• selina169

Do They Zone Out?

You’ve seen that look before. You’re in the car with your child, and you’re bearing your soul. After your son came home late the night before, it took everything not to tell him how frightened you had been.

You were so grateful when he came home in one piece that you didn’t even think of lecturing him. His deliberate disregard for curfew immediately took a backseat to your gratitude to see him home.

The next morning, you took the opportunity to talk during the drive to school. You wonder if his unapologetic curfew breaking had more to do with the fight the day before, or his petition to extend his curfew to the same hour as that of his girlfriend.

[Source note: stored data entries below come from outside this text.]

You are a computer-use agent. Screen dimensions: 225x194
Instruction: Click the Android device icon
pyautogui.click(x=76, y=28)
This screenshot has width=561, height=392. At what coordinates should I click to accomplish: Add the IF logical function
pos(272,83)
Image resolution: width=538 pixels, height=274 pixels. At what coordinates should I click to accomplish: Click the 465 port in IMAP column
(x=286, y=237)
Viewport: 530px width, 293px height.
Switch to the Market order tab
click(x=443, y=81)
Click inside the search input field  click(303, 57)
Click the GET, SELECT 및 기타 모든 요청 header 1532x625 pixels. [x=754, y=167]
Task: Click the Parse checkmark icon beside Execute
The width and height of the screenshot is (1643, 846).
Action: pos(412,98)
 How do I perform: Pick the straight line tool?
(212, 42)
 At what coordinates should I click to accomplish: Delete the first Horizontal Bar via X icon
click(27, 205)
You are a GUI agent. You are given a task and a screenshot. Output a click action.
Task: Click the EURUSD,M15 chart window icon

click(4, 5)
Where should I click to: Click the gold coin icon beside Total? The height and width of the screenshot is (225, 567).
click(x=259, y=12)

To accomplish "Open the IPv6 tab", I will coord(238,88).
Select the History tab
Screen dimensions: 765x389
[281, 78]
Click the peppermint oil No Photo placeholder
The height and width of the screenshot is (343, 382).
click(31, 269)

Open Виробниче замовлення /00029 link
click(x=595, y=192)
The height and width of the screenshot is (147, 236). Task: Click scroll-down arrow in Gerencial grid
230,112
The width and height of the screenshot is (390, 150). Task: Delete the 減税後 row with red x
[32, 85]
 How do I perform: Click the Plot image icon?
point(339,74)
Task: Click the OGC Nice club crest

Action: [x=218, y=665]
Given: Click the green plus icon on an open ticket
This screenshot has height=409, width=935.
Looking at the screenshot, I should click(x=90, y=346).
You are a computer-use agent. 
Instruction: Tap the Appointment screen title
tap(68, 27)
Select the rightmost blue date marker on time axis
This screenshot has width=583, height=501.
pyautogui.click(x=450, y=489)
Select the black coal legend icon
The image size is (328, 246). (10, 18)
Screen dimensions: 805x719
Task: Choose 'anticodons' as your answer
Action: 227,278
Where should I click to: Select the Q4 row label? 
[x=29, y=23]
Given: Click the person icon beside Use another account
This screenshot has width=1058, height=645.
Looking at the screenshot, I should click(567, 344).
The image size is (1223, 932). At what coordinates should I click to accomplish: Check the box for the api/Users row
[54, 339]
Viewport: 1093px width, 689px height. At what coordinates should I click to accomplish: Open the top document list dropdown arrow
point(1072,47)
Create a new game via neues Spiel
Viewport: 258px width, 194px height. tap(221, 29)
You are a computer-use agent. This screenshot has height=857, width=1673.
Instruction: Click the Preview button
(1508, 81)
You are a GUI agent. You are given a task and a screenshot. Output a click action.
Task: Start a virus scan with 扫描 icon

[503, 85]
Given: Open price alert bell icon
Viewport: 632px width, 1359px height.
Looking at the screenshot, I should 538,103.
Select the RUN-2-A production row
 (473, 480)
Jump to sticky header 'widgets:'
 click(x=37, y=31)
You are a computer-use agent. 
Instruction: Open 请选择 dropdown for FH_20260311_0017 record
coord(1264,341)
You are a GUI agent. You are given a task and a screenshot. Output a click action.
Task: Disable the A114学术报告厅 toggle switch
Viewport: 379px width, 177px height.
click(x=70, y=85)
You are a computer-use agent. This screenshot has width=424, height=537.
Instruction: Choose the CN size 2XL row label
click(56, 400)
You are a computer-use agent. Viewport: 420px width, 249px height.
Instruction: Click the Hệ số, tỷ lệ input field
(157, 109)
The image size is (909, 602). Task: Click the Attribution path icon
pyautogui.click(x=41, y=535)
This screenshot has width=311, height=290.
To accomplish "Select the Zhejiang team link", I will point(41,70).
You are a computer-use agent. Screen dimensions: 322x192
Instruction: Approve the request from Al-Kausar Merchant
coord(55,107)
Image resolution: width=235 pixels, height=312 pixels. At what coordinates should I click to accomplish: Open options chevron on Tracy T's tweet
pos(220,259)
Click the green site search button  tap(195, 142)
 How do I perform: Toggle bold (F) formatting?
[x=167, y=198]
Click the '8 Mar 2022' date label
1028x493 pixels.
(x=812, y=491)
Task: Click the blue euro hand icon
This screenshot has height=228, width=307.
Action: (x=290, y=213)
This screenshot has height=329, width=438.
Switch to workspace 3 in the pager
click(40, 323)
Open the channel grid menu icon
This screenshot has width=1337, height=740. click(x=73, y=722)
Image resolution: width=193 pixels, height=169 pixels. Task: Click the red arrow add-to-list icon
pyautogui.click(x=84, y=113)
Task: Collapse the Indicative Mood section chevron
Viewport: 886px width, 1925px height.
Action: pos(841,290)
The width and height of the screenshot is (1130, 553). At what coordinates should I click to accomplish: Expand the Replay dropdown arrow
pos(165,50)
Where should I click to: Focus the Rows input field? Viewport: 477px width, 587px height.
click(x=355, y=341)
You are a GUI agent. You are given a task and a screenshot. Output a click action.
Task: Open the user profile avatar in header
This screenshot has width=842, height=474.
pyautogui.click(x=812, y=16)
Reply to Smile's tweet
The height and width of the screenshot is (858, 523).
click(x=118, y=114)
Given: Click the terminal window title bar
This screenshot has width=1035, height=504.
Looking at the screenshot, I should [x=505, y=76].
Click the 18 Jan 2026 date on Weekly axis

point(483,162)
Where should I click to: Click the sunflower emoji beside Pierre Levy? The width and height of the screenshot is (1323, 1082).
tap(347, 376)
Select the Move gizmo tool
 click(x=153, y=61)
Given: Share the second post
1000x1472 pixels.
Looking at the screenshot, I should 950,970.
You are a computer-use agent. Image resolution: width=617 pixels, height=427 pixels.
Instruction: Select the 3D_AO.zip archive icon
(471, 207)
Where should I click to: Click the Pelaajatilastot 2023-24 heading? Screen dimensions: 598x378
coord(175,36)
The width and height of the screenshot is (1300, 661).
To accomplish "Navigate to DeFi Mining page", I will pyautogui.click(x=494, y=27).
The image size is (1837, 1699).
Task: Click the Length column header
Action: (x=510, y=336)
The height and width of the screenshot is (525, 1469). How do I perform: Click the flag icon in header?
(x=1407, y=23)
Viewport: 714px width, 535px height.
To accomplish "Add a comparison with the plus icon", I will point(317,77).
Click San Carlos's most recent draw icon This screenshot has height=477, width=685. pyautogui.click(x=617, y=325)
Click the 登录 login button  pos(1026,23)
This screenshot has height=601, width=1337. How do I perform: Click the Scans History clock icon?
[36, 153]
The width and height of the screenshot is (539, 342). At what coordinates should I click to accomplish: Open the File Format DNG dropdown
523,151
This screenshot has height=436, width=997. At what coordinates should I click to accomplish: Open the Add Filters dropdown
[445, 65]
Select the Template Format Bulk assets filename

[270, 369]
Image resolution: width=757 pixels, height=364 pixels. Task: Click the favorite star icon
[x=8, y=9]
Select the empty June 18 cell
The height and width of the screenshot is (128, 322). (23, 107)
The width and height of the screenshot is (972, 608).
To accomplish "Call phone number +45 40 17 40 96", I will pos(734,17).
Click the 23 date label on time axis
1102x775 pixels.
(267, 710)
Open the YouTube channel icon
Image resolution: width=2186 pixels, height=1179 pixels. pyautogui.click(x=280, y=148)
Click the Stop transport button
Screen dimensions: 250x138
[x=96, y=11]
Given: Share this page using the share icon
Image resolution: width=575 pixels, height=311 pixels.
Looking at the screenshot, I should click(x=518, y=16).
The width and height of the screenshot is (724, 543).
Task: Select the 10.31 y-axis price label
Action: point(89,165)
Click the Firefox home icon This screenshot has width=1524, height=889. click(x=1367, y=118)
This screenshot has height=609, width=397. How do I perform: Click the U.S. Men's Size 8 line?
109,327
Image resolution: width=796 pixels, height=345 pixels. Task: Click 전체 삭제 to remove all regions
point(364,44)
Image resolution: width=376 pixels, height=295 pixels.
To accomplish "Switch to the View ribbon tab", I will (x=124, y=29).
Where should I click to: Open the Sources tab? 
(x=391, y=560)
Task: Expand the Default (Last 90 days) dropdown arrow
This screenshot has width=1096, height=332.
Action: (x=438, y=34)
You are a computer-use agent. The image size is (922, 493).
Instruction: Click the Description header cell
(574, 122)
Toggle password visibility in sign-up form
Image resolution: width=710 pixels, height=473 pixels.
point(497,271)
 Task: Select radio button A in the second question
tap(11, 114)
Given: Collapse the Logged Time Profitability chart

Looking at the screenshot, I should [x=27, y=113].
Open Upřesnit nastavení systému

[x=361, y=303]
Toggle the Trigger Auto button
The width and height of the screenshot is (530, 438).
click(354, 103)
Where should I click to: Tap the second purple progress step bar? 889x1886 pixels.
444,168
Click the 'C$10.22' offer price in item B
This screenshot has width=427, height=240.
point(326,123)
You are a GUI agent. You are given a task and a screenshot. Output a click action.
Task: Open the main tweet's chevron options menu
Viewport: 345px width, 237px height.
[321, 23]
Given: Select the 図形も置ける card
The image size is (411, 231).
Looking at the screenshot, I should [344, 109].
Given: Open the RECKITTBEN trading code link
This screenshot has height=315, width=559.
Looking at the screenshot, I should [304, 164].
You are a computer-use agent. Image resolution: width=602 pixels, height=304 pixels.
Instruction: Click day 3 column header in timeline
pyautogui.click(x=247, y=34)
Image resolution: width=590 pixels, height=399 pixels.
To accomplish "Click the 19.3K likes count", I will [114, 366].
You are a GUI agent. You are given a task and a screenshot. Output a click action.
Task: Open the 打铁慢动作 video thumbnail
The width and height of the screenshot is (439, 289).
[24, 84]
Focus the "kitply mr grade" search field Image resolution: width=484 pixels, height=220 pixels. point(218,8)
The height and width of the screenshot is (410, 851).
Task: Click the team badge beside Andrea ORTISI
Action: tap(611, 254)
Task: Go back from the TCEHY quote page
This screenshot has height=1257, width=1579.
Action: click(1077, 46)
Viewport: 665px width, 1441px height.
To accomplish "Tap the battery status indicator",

You cherry-pick an anecdote from your own adolescence—one of several times you snuck out after curfew. You hope that by showing him a lesson from your own rebellion, it will prompt him to talk about why he chose to switch his phone off and deliberately disobey you.

But then, the look. He doesn’t appear to take in a word you’re saying; he shows no recognition at all. You talk and talk as he stares unblinkingly out the window.

Why does my child ignore me?

The “why” behind zoning out is important, and informs us on the fix. Before you scold your child or demand to be listened to, remember what it is you want to talk to him or her about. Don’t veer off point.

The fact is, even at our best when we’re trying to be open, more to educate than reprimand, our children may hear things differently. Most kids will think they’re in for a lecture if they have gotten into trouble. You may need to frame the conversation upfront to make it clear where you’re coming from.

Be explicit. Start with, “I’m not going to lecture you,” or “I want to tell you something, just a story of my own.”

When you open up to share a personal anecdote, you may feel vulnerable. It can be hurtful if your child doesn’t listen when you’re bearing your soul. Just remember:

  • Without framing the conversation, your child may be responding to the idea that s/he’s in for a lecture.

  • Don’t ask rhetorical questions like, “Is this boring?” Take ownership of your feelings and communicate what you want from your child in the conversation.

  • Confirm that s/he is listening using partial-confirmation, for example “You know what I mean?”

My Thoughts

As vulnerable as you may feel in a soul-bearing conversation with your child, you can incentivize his or her participation in a natural way. Don’t take it personally if s/he appears to zone out. If they know they’re in trouble for something, children will expect a lecture and won’t be primed for a real “give-and-take” conversation. Understanding the “why” behind zoning out can enable you to re-frame the conversation from the start.